Sam plunged a hand into his pocket, withdrew the dog-eared notepad, one of so many, with their hundreds and thousands of notations, all the days and weeks and years of outrage and insult.
“There’s some people I’d like you to meet. .,” he said.
Cal found himself swimming against a tide of humanity, every cross street hopelessly clogged with folks making their way toward Central Park, drawn by the glare of the huge propane lamps of the National Guard encampment there.
Cal darted into an alleyway behind some restaurants. It reeked of rotted vegetables, spoiled meat, but mercifully there was no one in sight. He dodged spilled trash cans, leaped over rubbish, picking up speed.
“Yo, Ginsu!” The voice echoed off cold brick. “Where’s your girlfriend?” The alley was pitch dark, but there was no mistaking the haircut in the reflected candleglow from a window above, the shirt with its grinning death’s head.

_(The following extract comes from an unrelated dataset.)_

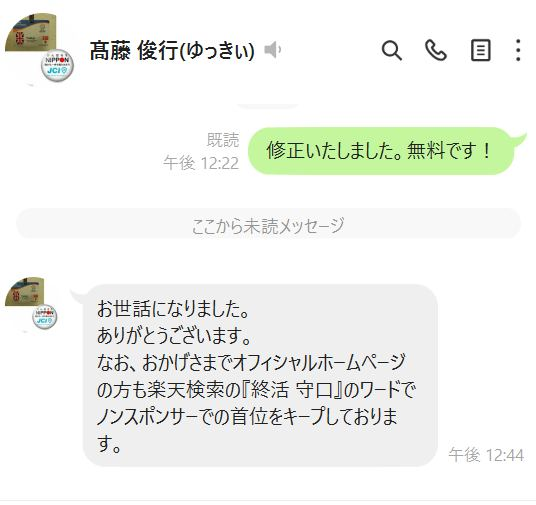
Task: Click the partly hidden bubble above the green message
Action: [x=268, y=106]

Cal slowed as Misfits swaggered toward him. “Get a load of this,” he said. He extended a hand.
The trash at Cal’s feet quivered, whipped about as in a sharp wind, and Cal felt himself gripped hard, pulled by a powerful suction. He struggled, but there was no fighting it. It swept him up, hurled him toward the open hand, which caught him by the throat, squeezed tight.
Misfits bared ragged, nicotine-stained teeth in a delighted grin. “Magnet Man, just like with the gun. Didn’t know I could do it till tonight. Been wastin’ my time in vocational school.” He winced. “Man, my ribs hurt.”
He raised the police automatic, held it an inch from Cal’s face. “Am I glad to see you,” he said.
Chapter Fourteen
“Wait!” Cal shot out a desperate hand. Misfits fired. But there was no bang. Instead, the gun gave off a weak spark, like a lighter not quite catching.
While Misfits was still doing a double-take, Cal reacted, stomped the younger man’s instep. The youth doubled over. Cal twisted in his grip and elbowed him in the mouth.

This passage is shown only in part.